The Post staffers listed Bezos' most egregious offers in the ongoing contract talks:

  • Offering $10 a week in pay increases—or about 0.6 percent of the median salary and less than half the current rate of inflation—is unfair and even shocking from someone who believes democracy dies in darkness.
  • Refusing to improve retirement benefits is unfair, particularly since you froze the traditional pension.
  • The current retirement plans, including a one percent match on our 401(k), suggest that you place little value in your employees' future financial security.
  • Pushing for the right to indiscriminately lay off anyone is unfair—and a recipe for future discrimination against older employees and minorities.
  • Further cutting severance for people who face layoffs or whose job has been outsourced is unfair, particularly since management has already won the right to drastically cut severance for people who are let go for cause.
  • Demanding that laid-off employees waive their legal rights to receive severance payments is an extreme demand and an ominous one—particularly in light of the Post's mixed record on fair treatment for women, racial minorities and older employees.

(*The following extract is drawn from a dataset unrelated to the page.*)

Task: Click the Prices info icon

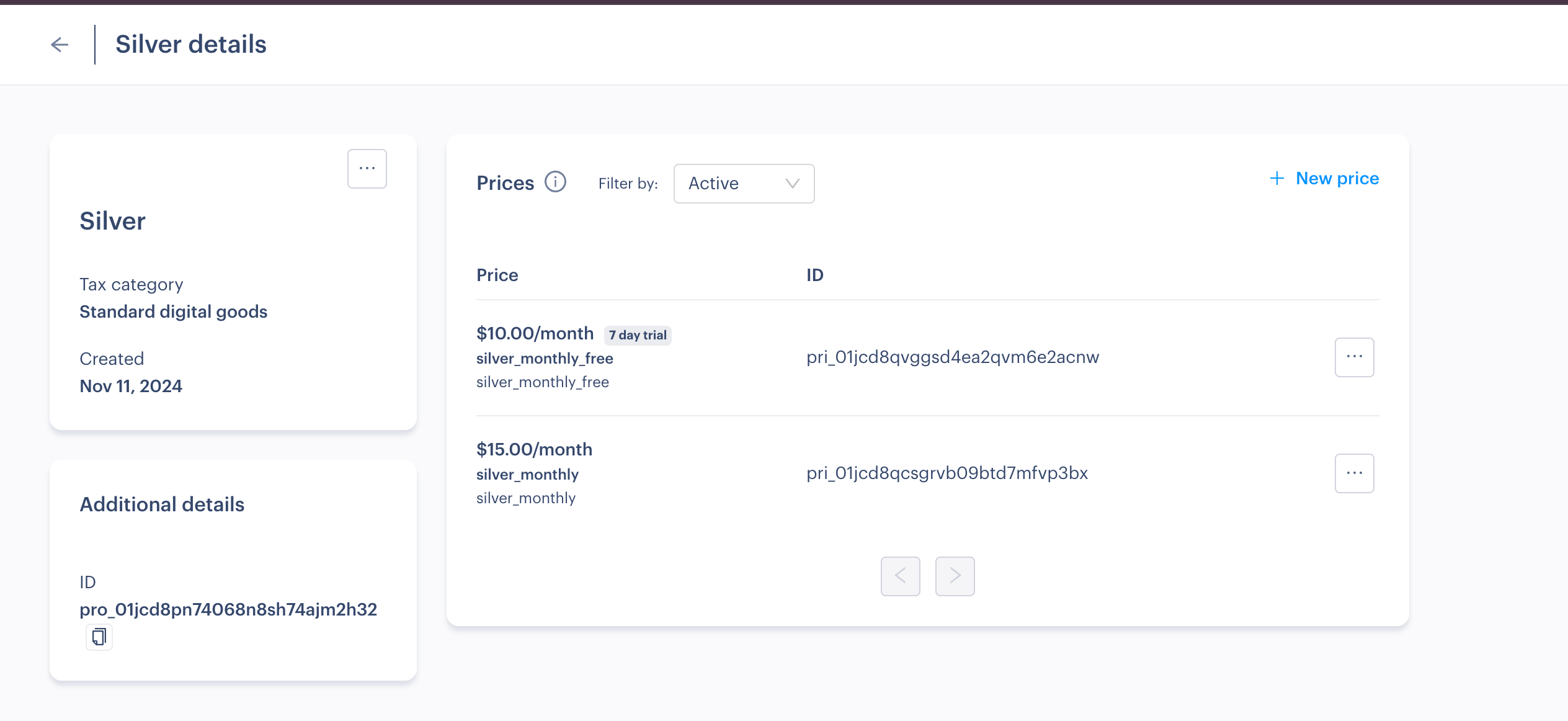Action: pyautogui.click(x=555, y=182)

According to Fredrick Kunkle, metro reporter for the Post and co-chair of the paper's bargaining unit, Bezos has displayed a "disturbing" unwillingness to budge on any of these issues while continuing to plow ahead with awful proposals to cut back on benefits and pay increases.

"We are toward the end of settling this contract, and it's not going to be a great contract," Kunkle told Splinter in an interview on Thursday. "We know that. We've basically spent a year fighting off bad things."

"You could start by not steamrolling the homeless in Seattle, then move on to giving warehouse employees a living wage and full employment benefits and health insurance."
—Winnie Wong, People for Bernie

The open letter and corresponding social media campaign by Post staffers went live just hours after Bezos fired off a rare tweet thanking his 538,000 followers for offering suggestions on how he can use his vast wealth to give back to the world.

While Bezos indicated that he is planning to focus philanthropic ambitions on two unspecified "areas," social media users offered a few last-minute suggestions for the ultra-billionaire to consider.

"You could start by not steamrolling the homeless in Seattle, then move on to giving [Amazon] warehouse employees a living wage and full employment benefits and health insurance," Winnie Wong of People for Bernie wrote.